“Cortar el límite con un límite todavía más sutil, de modo que el adentro y el
afuera confundan sus papeles”.
Plinio el Viejo.
I.
No me gustan las películas de vaqueros ni los autos negros que pasan como ráfagas: un mosaico de frío cielo azul, un grocery con ostras, marcas, latas, olores, colores de un gran vitral de Chagall que vi en el Museo de Arte Moderno de Chicago en 1985. El miedo a la variedad. Mi mano sobre la de Blein —¡tan pálido!— , y aquel poema que hicimos juntos, bilingüe.
Desperté de la pesadilla de los rascacielos cuando gritaron a coro: “¡La Yuma!”. Desperté en el cine Jigüe, que no existe ya.
Yo tenía un pedacito de lugar que parecía seguro, pero que no lo era. Sayas largas y chalequitos con flores, indios. Miedo del sexo libre por lo que aún no se sabía que era y se llamaría: Sida. Había traído cajas de jabones en la maleta, y pomos de caramelos que no eran dulces. Los preservativos tenían olores y colores también: lumínicos. Los sobres de las cartas perfumados me recordaban las pamelas de Path, la profesora; siempre a punto de caer de su cabeza aquellas flores amarillas sobre un tejido malva. Así, las flores que no nacían durante una engañosa primavera en su jardín, las llevaba encima. Luego, usaba en La Habana agua de violetas Suchel para recordarla: ya debe haber muerto.

INFORMACIÓN PROPORCIONADA:
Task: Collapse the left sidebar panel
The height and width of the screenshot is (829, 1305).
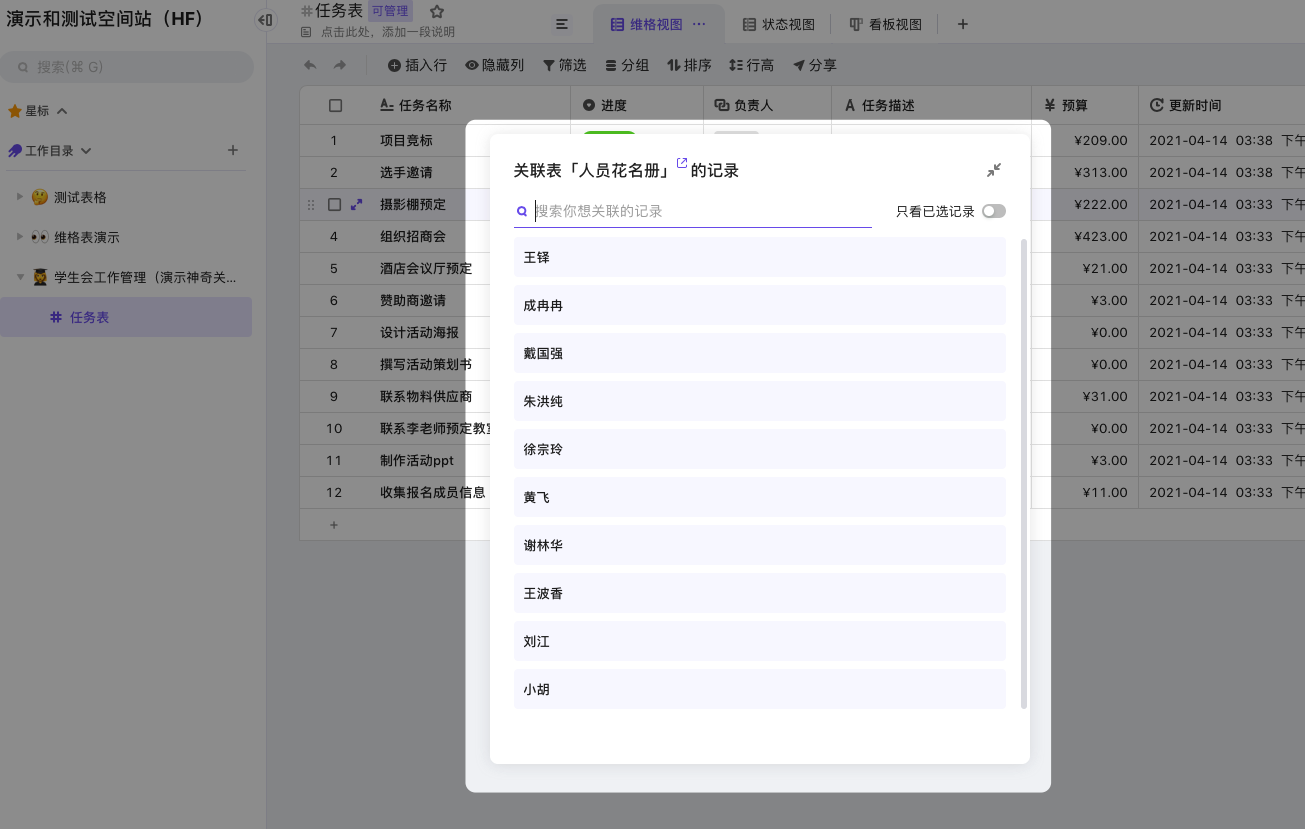Action: click(x=265, y=20)
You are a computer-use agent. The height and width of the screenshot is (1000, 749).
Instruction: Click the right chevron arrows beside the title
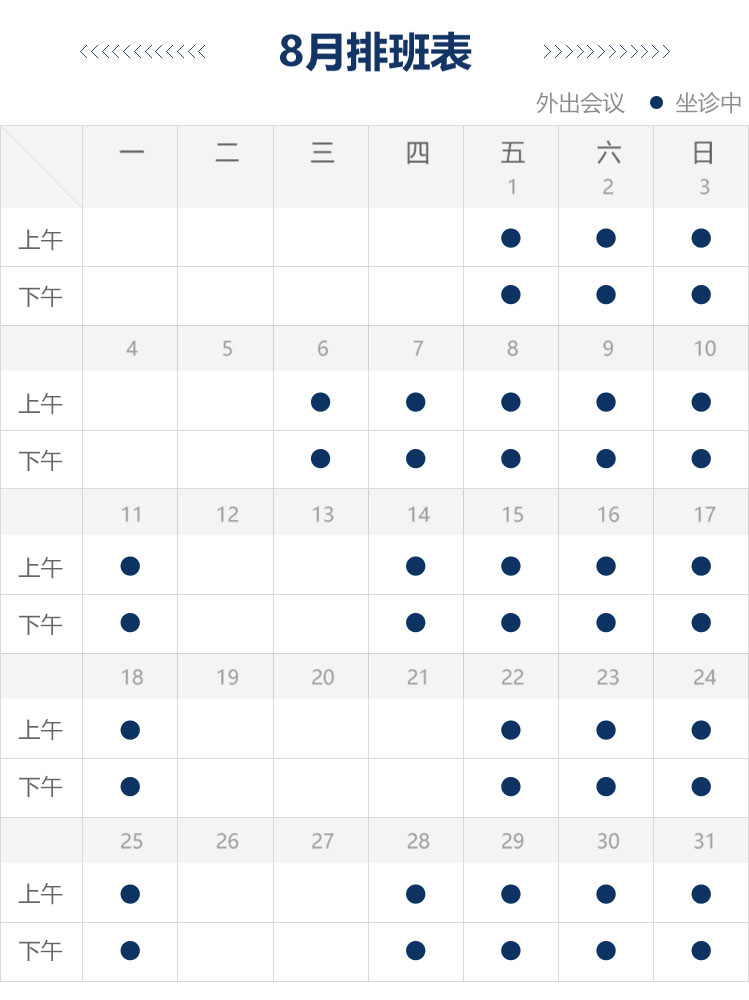pos(606,52)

OBJETIVO: Reproduce literalmente el fragmento desde las palabras "Plinio el Viejo." hasta las palabras "no existe ya.", inclusive. Para responder, usa únicamente el fragmento y no te apoyes en los registros.

RESPUESTA FINAL:
Plinio el Viejo.
I.
No me gustan las películas de vaqueros ni los autos negros que pasan como ráfagas: un mosaico de frío cielo azul, un grocery con ostras, marcas, latas, olores, colores de un gran vitral de Chagall que vi en el Museo de Arte Moderno de Chicago en 1985. El miedo a la variedad. Mi mano sobre la de Blein —¡tan pálido!— , y aquel poema que hicimos juntos, bilingüe.
Desperté de la pesadilla de los rascacielos cuando gritaron a coro: “¡La Yuma!”. Desperté en el cine Jigüe, que no existe ya.